(Data for processing)

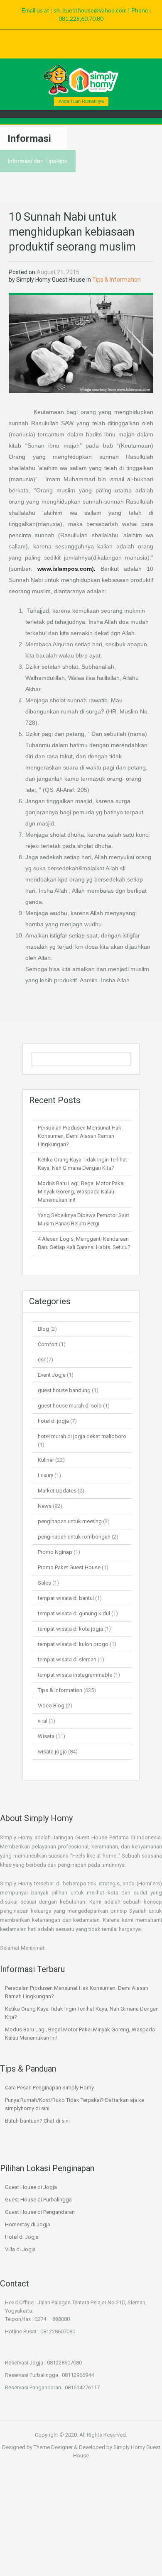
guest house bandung (64, 1390)
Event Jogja (52, 1375)
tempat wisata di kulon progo (73, 1644)
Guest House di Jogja (31, 2187)
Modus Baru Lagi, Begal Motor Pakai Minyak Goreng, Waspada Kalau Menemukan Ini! (81, 1191)
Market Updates (57, 1491)
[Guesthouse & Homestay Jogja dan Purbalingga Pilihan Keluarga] (81, 80)
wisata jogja (52, 1751)
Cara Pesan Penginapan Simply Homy (49, 2087)
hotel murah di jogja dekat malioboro (82, 1436)
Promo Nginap (55, 1552)
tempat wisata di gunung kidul (74, 1613)
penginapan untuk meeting (70, 1521)
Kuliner (46, 1460)
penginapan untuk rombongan (74, 1537)
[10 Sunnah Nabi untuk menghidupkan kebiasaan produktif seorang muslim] (81, 343)
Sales (44, 1583)
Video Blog (51, 1705)
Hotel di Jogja (22, 2237)
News (45, 1506)
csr (41, 1359)
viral (42, 1721)
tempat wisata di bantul (66, 1598)
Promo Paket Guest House (69, 1567)
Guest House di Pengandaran (40, 2212)
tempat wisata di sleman (67, 1659)
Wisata (46, 1736)
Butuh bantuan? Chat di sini (37, 2121)
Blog (43, 1329)
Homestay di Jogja (27, 2224)
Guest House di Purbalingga (38, 2199)
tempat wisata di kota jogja (70, 1629)
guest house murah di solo (70, 1405)
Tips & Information (116, 279)
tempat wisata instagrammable (75, 1675)
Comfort (48, 1344)
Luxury (45, 1475)
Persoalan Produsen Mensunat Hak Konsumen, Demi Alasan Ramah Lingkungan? (79, 1136)
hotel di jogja (53, 1421)
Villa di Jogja (20, 2249)
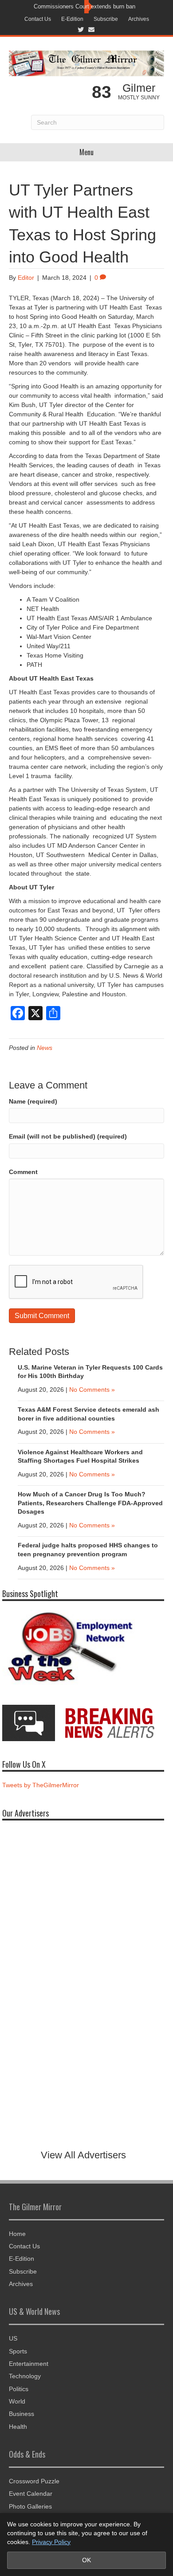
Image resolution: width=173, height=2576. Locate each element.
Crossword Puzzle (34, 2481)
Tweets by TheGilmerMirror (40, 1785)
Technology (25, 2376)
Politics (18, 2388)
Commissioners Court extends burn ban (84, 6)
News (44, 1047)
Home (17, 2233)
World (17, 2401)
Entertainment (28, 2363)
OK (86, 2560)
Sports (18, 2351)
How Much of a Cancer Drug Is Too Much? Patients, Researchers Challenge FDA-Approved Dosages (90, 1503)
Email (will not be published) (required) (68, 1136)
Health (18, 2426)
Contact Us (37, 19)
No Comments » (92, 1389)
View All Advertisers (83, 2155)
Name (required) (33, 1101)
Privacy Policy (51, 2541)
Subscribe (106, 19)
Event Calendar (30, 2493)
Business (21, 2413)
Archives (138, 19)
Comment (23, 1171)
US (13, 2338)
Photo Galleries (30, 2506)
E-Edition (72, 19)
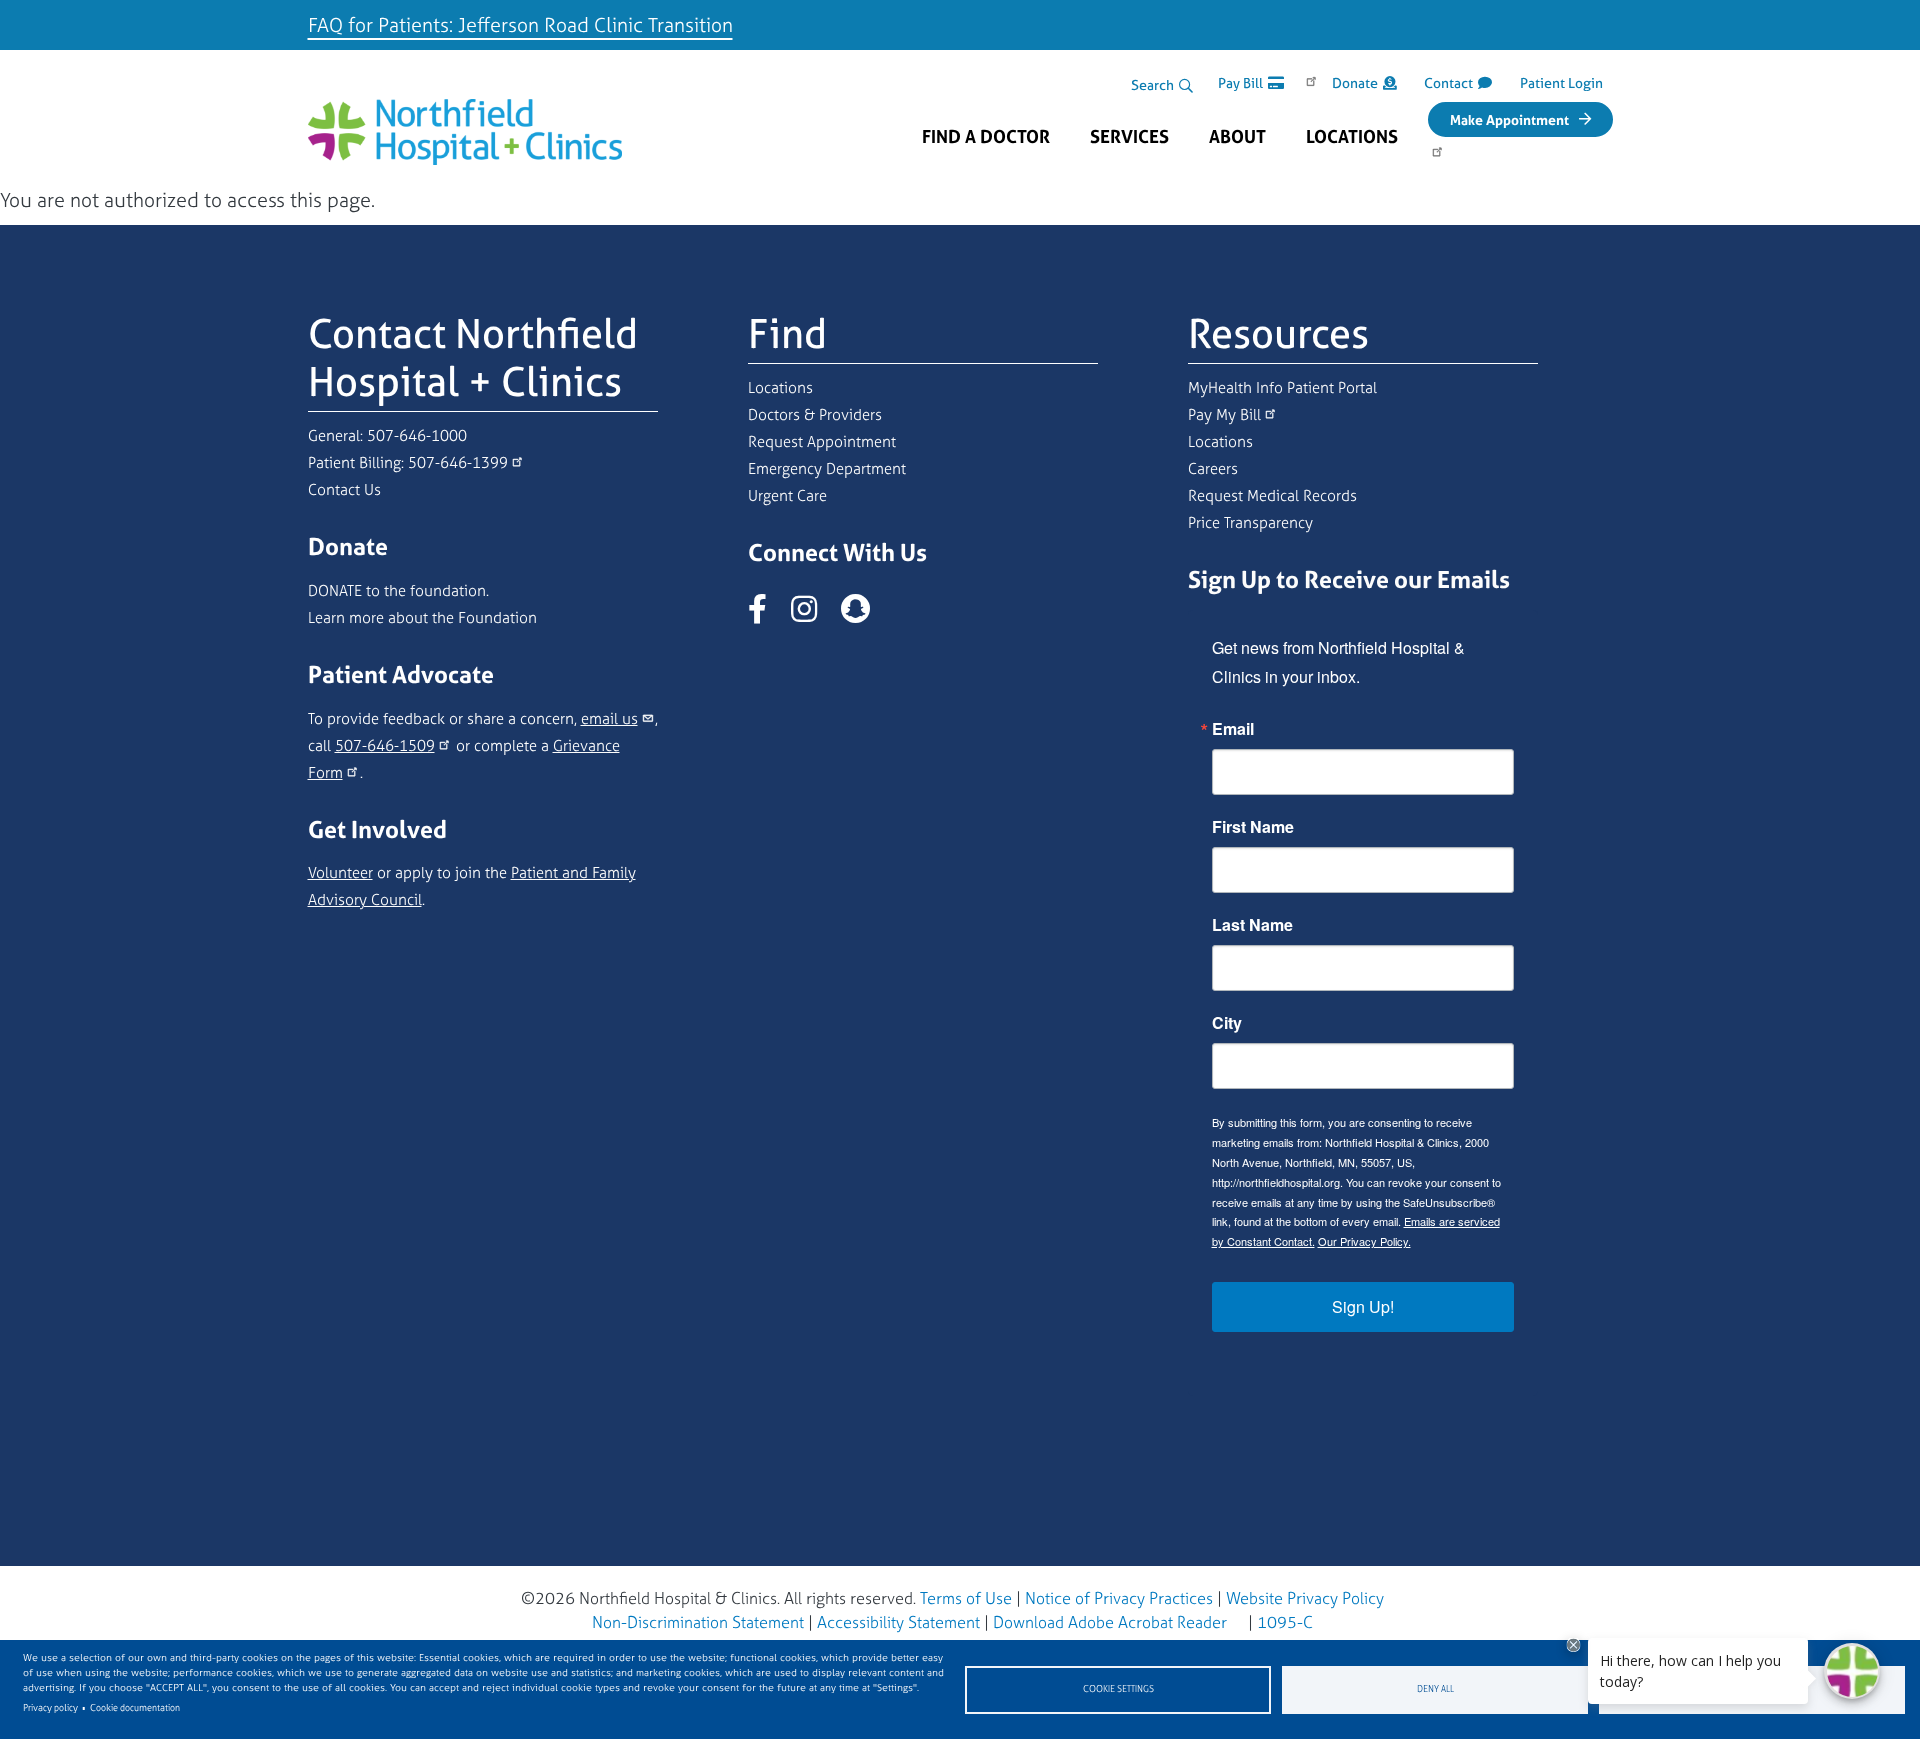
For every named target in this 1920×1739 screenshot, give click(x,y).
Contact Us (344, 489)
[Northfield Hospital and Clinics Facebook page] (767, 614)
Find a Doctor (986, 137)
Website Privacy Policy (1305, 1598)
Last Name (1252, 925)
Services (1129, 137)
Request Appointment (822, 441)
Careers (1213, 468)
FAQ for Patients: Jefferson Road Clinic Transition (520, 24)
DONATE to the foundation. (398, 590)
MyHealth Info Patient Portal (1282, 387)
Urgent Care (787, 495)
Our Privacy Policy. (1364, 1241)
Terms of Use (966, 1598)
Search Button (1186, 86)
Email (1233, 729)
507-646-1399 (458, 462)
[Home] (465, 116)
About (1237, 137)
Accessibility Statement (898, 1622)
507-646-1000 (417, 435)
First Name (1253, 827)
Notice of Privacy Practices (1119, 1598)
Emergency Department (827, 468)
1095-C (1285, 1622)
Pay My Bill (1224, 414)
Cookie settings (1118, 1689)
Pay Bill (1240, 82)
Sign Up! (1363, 1306)
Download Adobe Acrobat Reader (1110, 1622)
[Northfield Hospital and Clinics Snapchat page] (865, 614)
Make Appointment (1509, 119)
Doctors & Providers (815, 414)
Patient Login (1561, 82)
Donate (1355, 82)
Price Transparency (1250, 522)
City (1227, 1023)
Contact (1448, 82)
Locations (1352, 137)
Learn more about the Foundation (422, 617)
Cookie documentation (135, 1708)
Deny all (1435, 1689)
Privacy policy (50, 1708)
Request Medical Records (1272, 495)
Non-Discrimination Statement (698, 1622)
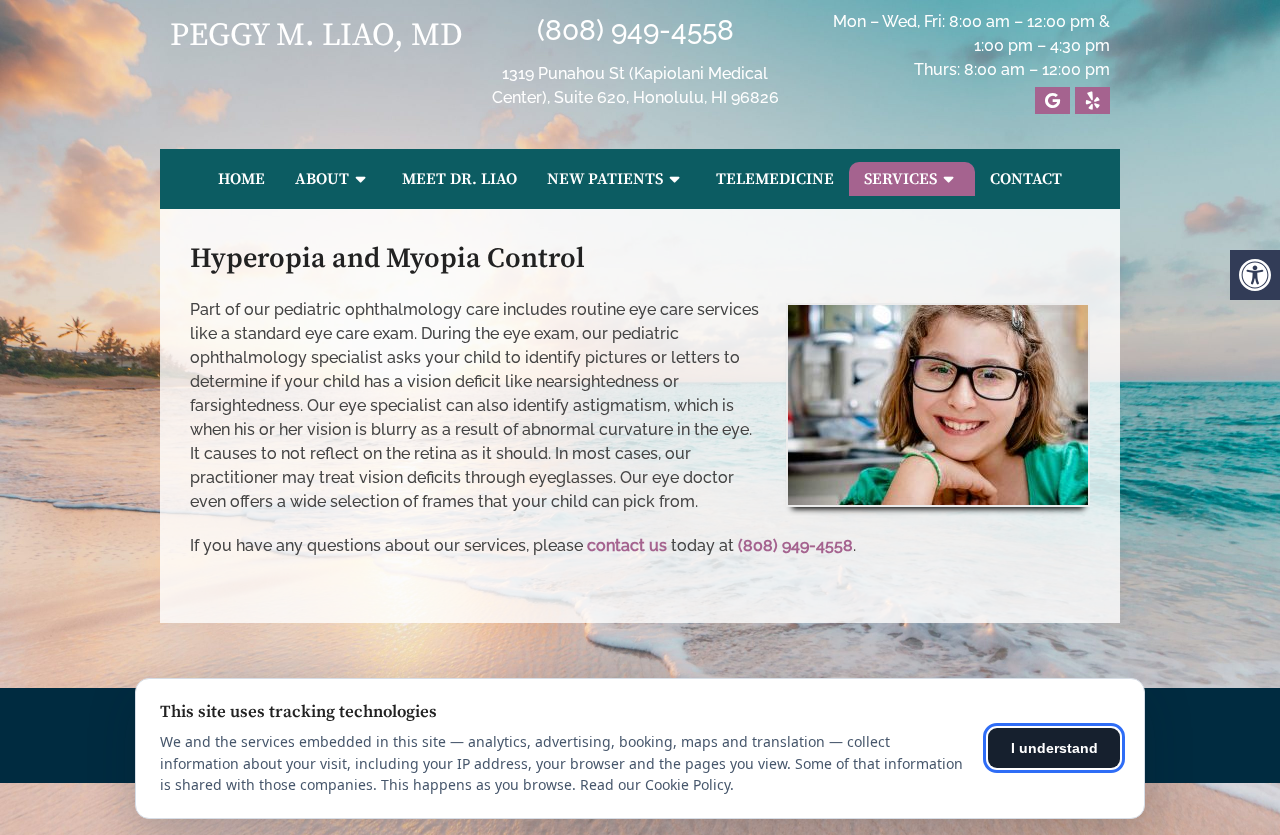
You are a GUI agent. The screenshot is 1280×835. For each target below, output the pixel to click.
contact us (627, 545)
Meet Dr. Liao (459, 179)
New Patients (605, 179)
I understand (1054, 748)
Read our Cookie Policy (655, 784)
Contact (1026, 179)
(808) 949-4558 (635, 30)
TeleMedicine (775, 179)
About (322, 179)
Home (241, 179)
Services (900, 179)
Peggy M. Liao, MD (316, 36)
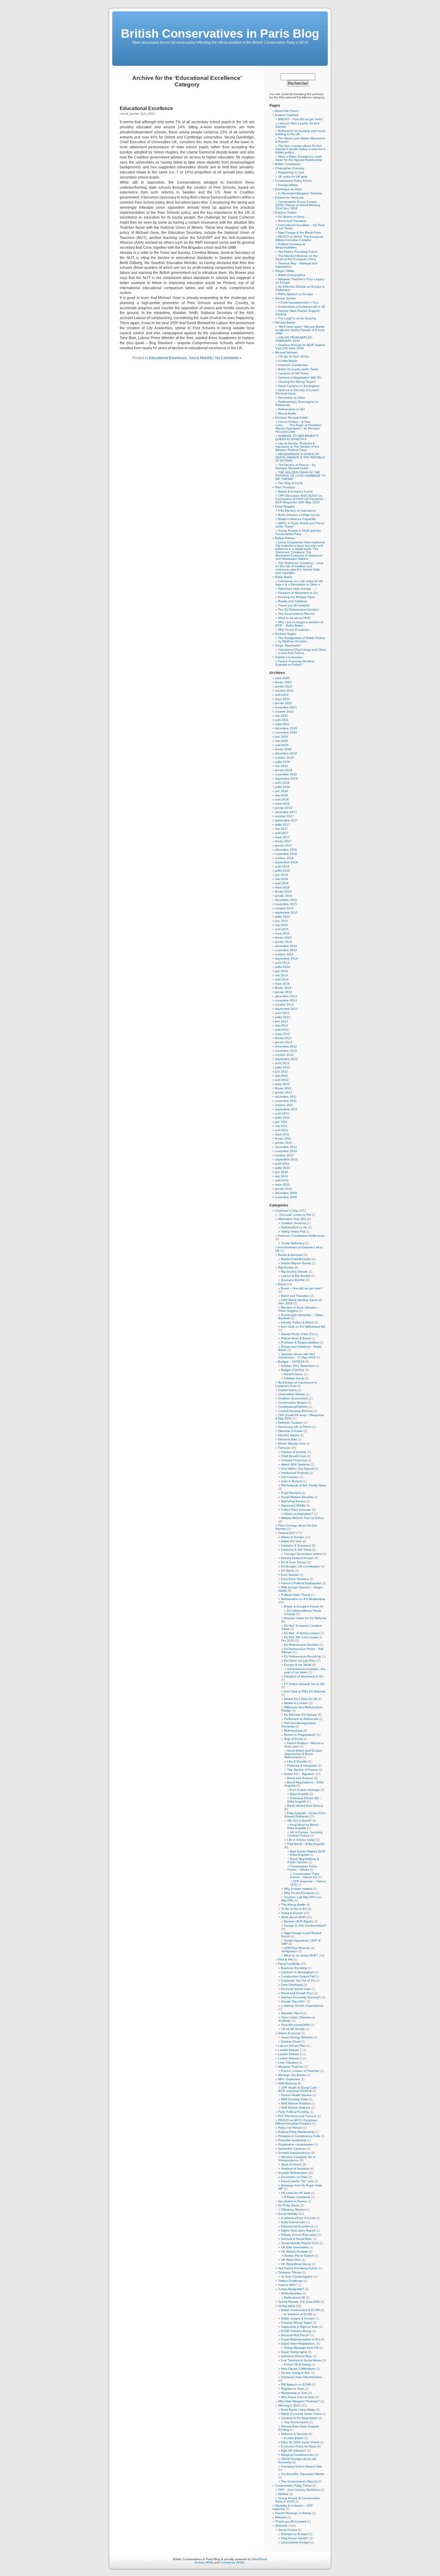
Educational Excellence (146, 108)
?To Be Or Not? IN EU (293, 356)
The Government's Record (299, 2481)
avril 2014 (282, 979)
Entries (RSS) (204, 2562)
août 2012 (282, 1063)
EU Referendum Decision (301, 1644)
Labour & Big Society (295, 1275)
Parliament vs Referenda (301, 1719)
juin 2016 (281, 874)
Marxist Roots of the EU (297, 1334)
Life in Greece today (301, 1839)
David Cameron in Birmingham (299, 386)
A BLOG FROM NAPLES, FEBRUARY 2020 (294, 339)
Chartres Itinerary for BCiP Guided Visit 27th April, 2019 (300, 346)
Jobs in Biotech (291, 1481)
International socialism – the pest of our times (305, 1670)
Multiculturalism (291, 2293)
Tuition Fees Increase (296, 1509)
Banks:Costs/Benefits (296, 1259)
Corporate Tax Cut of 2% (298, 1980)
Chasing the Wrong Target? (297, 381)
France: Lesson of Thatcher (300, 2070)
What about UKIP (293, 1917)
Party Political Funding (293, 2111)
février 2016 (283, 891)
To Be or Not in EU (294, 1908)
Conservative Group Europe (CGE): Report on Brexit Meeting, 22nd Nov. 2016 (298, 205)
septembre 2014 (286, 958)
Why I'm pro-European (299, 1893)
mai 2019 (281, 766)
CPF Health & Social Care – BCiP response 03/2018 (298, 2089)
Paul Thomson (285, 487)
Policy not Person (290, 2127)
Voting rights (286, 2305)
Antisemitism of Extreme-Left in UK (301, 306)
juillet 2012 (282, 1067)
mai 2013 (281, 1025)
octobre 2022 (284, 690)
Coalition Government (293, 1398)
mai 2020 (281, 740)
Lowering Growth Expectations (302, 2005)
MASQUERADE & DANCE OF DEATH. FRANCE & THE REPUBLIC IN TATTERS (300, 457)
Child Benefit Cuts (293, 1456)
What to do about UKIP (294, 618)
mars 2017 (282, 837)
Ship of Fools (293, 1739)
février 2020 (283, 749)
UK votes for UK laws (292, 176)
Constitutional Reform (293, 1406)
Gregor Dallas (284, 270)
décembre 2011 (286, 1096)
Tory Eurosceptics (296, 2422)
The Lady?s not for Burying (297, 318)
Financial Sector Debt (296, 1989)
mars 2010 (282, 1184)
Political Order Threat (295, 1594)
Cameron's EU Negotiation (299, 2418)
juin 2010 (281, 1172)
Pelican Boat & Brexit (295, 1338)
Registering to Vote (291, 172)
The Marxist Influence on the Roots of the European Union (296, 257)
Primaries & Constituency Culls (299, 2136)
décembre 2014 (286, 946)
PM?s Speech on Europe (295, 294)
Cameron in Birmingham (297, 1972)
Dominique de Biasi (288, 189)
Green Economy (289, 2033)
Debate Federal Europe (297, 1558)
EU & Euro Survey (293, 1562)
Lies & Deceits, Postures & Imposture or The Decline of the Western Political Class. (297, 447)
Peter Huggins (285, 506)
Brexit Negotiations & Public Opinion (303, 1860)
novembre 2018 (286, 774)
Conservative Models (292, 1402)
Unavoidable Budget (295, 2542)
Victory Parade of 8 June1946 (299, 2301)
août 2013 (282, 1013)
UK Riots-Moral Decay (296, 2264)
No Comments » (228, 358)
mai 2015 (281, 925)
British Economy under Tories (298, 369)
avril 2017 (282, 833)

(End Data for processing)

Task
Total lines with "click" in the records above: report that figure alone.

Exercise output
2